Reproduce the material below in full, changing "computer-use agent" to "screen assistant" wherever it occurs and leaving everything else as it is.

### [A run of records]
—————
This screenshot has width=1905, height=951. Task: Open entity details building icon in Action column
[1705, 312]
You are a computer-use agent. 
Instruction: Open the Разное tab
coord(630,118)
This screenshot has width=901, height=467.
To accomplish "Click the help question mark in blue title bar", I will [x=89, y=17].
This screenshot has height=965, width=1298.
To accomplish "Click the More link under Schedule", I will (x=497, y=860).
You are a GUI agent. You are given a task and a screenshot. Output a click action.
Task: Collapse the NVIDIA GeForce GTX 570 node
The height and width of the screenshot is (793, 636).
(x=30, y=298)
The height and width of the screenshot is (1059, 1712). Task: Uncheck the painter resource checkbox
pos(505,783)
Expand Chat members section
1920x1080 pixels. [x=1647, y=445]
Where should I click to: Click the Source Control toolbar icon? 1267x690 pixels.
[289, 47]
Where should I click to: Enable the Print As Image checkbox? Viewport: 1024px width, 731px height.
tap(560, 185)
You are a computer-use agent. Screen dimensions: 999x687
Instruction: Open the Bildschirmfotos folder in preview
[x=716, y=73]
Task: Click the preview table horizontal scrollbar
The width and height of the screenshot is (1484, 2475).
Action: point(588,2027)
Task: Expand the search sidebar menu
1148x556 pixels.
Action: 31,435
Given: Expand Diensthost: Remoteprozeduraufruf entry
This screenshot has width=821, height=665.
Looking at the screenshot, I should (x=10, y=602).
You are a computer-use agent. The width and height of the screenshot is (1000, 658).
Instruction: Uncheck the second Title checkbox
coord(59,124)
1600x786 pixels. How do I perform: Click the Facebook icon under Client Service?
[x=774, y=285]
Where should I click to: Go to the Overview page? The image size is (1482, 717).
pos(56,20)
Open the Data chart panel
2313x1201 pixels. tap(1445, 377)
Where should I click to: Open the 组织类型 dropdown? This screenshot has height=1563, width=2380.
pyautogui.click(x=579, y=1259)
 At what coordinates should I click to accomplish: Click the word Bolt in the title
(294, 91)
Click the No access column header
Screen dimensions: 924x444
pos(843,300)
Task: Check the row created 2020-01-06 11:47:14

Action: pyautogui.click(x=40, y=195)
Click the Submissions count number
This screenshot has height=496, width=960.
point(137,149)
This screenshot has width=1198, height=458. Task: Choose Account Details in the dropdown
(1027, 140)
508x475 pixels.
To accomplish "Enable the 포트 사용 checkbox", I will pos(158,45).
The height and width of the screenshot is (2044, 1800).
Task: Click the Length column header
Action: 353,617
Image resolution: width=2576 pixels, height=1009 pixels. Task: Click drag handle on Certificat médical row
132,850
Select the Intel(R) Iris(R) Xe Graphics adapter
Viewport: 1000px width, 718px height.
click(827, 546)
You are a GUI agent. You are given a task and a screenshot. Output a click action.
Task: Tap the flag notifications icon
—————
### [PROBLEM SOLUTION]
This screenshot has width=1905, height=951. Task: Open entity details building icon in Action column
[1705, 312]
You are a screen assistant. 
Instruction: Open the Разное tab
coord(630,118)
This screenshot has width=901, height=467.
To accomplish "Click the help question mark in blue title bar", I will [x=89, y=17].
This screenshot has height=965, width=1298.
To accomplish "Click the More link under Schedule", I will (x=497, y=860).
You are a GUI agent. You are given a task and a screenshot. Output a click action.
Task: Collapse the NVIDIA GeForce GTX 570 node
The height and width of the screenshot is (793, 636).
(x=30, y=298)
The height and width of the screenshot is (1059, 1712). Task: Uncheck the painter resource checkbox
pos(505,783)
Expand Chat members section
1920x1080 pixels. [x=1647, y=445]
Where should I click to: Click the Source Control toolbar icon? 1267x690 pixels.
[289, 47]
Where should I click to: Enable the Print As Image checkbox? Viewport: 1024px width, 731px height.
tap(560, 185)
You are a screen assistant. Screen dimensions: 999x687
Instruction: Open the Bildschirmfotos folder in preview
[x=716, y=73]
Task: Click the preview table horizontal scrollbar
The width and height of the screenshot is (1484, 2475).
Action: point(588,2027)
Task: Expand the search sidebar menu
1148x556 pixels.
Action: 31,435
Given: Expand Diensthost: Remoteprozeduraufruf entry
This screenshot has width=821, height=665.
Looking at the screenshot, I should (x=10, y=602).
You are a screen assistant. The width and height of the screenshot is (1000, 658).
Instruction: Uncheck the second Title checkbox
coord(59,124)
1600x786 pixels. How do I perform: Click the Facebook icon under Client Service?
[x=774, y=285]
Where should I click to: Go to the Overview page? The image size is (1482, 717).
pos(56,20)
Open the Data chart panel
2313x1201 pixels. tap(1445, 377)
Where should I click to: Open the 组织类型 dropdown? This screenshot has height=1563, width=2380.
pyautogui.click(x=579, y=1259)
 At what coordinates should I click to accomplish: Click the word Bolt in the title
(294, 91)
Click the No access column header
Screen dimensions: 924x444
pos(843,300)
Task: Check the row created 2020-01-06 11:47:14

Action: pyautogui.click(x=40, y=195)
Click the Submissions count number
This screenshot has height=496, width=960.
point(137,149)
This screenshot has width=1198, height=458. Task: Choose Account Details in the dropdown
(1027, 140)
508x475 pixels.
To accomplish "Enable the 포트 사용 checkbox", I will pos(158,45).
The height and width of the screenshot is (2044, 1800).
Task: Click the Length column header
Action: 353,617
Image resolution: width=2576 pixels, height=1009 pixels. Task: Click drag handle on Certificat médical row
132,850
Select the Intel(R) Iris(R) Xe Graphics adapter
Viewport: 1000px width, 718px height.
click(827, 546)
You are a GUI agent. You are given a task and a screenshot. Output a click action.
Task: Tap the flag notifications icon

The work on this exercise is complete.